Simulated Author's Rebuttal

2 responses · 0 unresolved

We thank the referee for their thorough review and valuable suggestions. We have carefully considered the major comments and have made revisions to address the concerns regarding the demonstration of the limiting velocity and the numerical procedures. We believe these changes strengthen the manuscript and clarify the key results.

read point-by-point responses
  1. Referee: The claim that equatorial-mode speed sets the strict upper limit for the Jones-Roberts family is load-bearing for the abstract and conclusion. The manuscript must show either (i) an explicit dispersion relation for small-amplitude equatorial waves (with radius in healing lengths fixing the azimuthal number) or (ii) numerical continuation data demonstrating that no higher-speed branches exist beyond this velocity. Without one of these, the termination-by-hybridization argument remains an assumption rather than a demonstrated result.

    Authors: We agree that an explicit demonstration is necessary to substantiate the claim. In the revised version, we have included a derivation of the dispersion relation for small-amplitude equatorial waves on the sphere. The azimuthal wave number m is determined by the condition that the wavelength fits the circumference, specifically m ≈ R / ξ where R is the sphere radius and ξ the healing length. The phase velocity from this dispersion matches the speed at which the Jones-Roberts branch terminates in our numerical continuations. This is now presented in a new subsection with supporting analytical expressions and numerical verification. revision: yes

  2. Referee: The numerical or analytic continuation procedure that tracks the solitary-wave family from the vortex-dipole regime through the Jones-Roberts regime and into the hybridization regime is central. Convergence checks, error estimates on the angular speed at which hybridization occurs, and a direct comparison of that speed with the independently computed equatorial-mode speed are required to substantiate the limiting-velocity identification.

    Authors: We have expanded the numerical methods section to detail the continuation procedure, including the use of Newton-Krylov solvers with adaptive mesh refinement. Convergence has been checked by varying the spatial resolution (from 128x128 to 512x512 grid points) and solver tolerances (down to 10^{-10}). The angular speed at hybridization is determined with an estimated error of less than 0.5%, and we now include a direct comparison showing agreement with the equatorial mode speed to within this margin. A new figure compares the two speeds explicitly. revision: yes

Circularity Check

0 steps flagged

No significant circularity detected

full rationale

The paper's central claim is that hybridization with equatorially confined modes occurs and that their propagation speed functions as a Landau critical velocity capping the Jones-Roberts family. This is presented as a derived result from studying nonlinear excitations on the spherical shell, not as a self-definition or a parameter fitted to the target quantity itself. No equations or self-citations are visible in the provided text that reduce the upper angular-speed limit directly to an input by construction (e.g., no fitted dispersion relation renamed as a prediction). The thin-shell and constant-angular-speed assumptions are modeling choices whose validity can be checked externally against the underlying Gross-Pitaevskii dynamics; they do not create a tautological loop. The derivation therefore remains self-contained and independent of the result it claims to establish.
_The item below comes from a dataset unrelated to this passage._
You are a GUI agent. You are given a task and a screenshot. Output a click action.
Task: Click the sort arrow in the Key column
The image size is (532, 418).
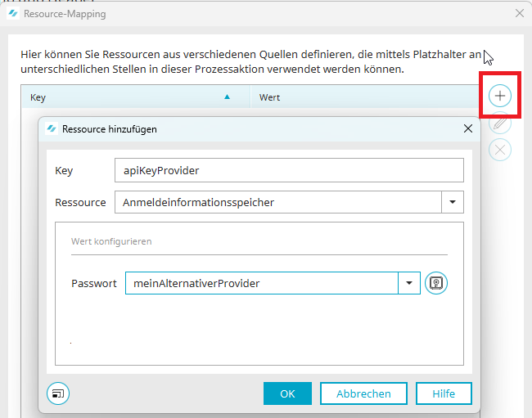228,97
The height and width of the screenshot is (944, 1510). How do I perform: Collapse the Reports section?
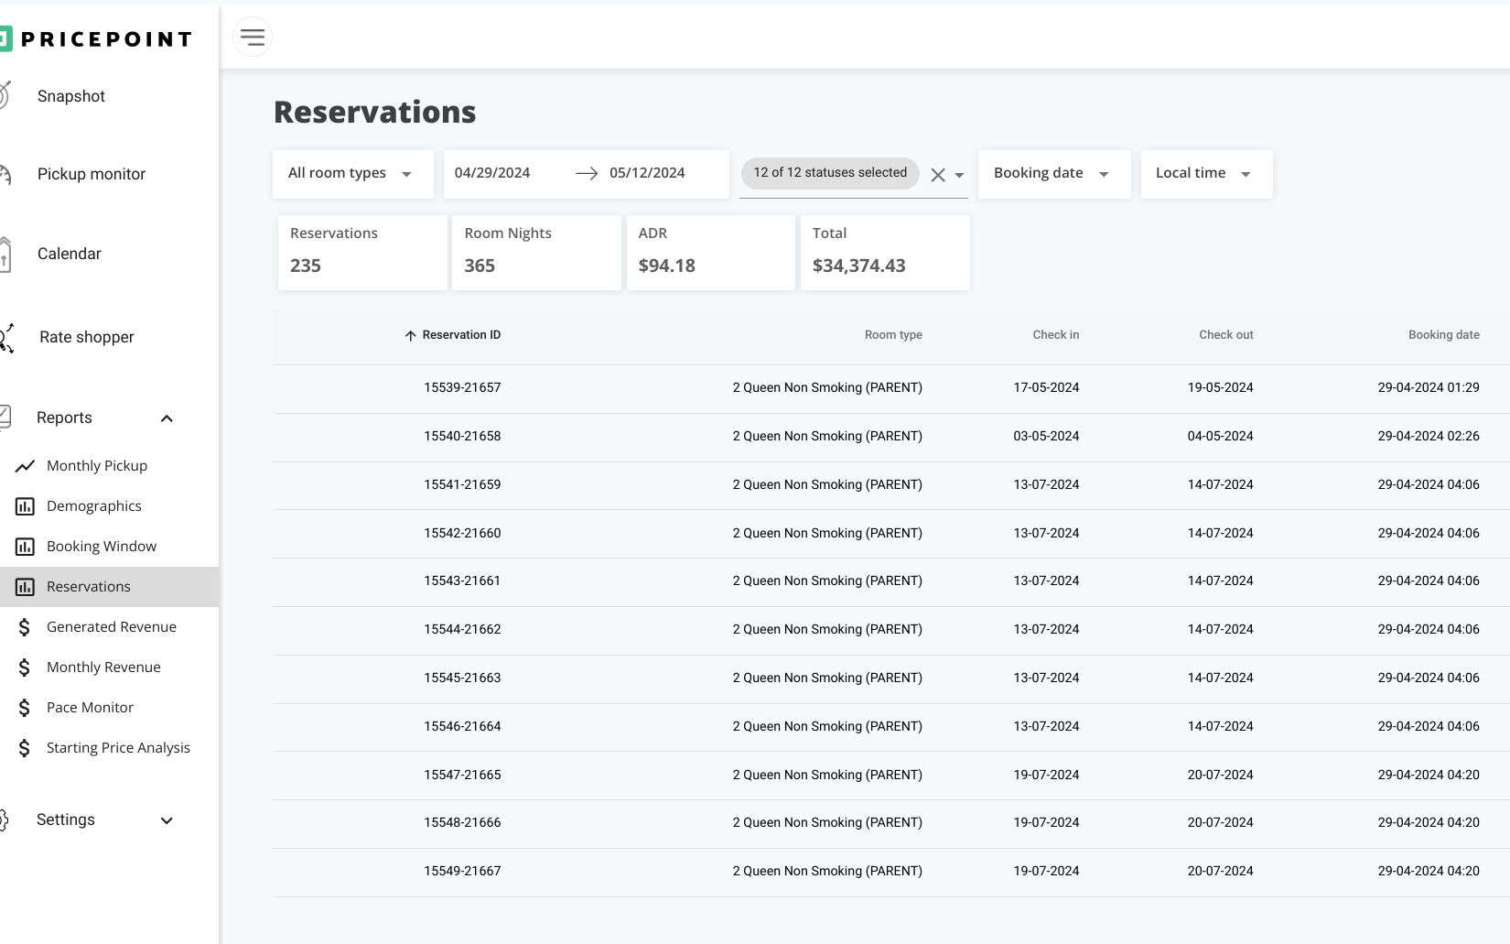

Axiom & Free-Parameter Ledger

0 free parameters · 2 axioms · 0 invented entities

Based on the abstract alone, the central claim rests on the standard Gross-Pitaevskii description of a dilute condensate, the thin-shell approximation, and the existence of steadily rotating solitary-wave solutions; no explicit free parameters or new entities are mentioned.

axioms (2)
  • domain assumption The condensate is dilute and can be described by the Gross-Pitaevskii equation on a thin spherical shell.
    Implicit in the setup of a spherical surface condensate.
  • domain assumption Nonlinear excitations exist that rotate at constant angular speed.
    Stated directly in the abstract as the objects under study.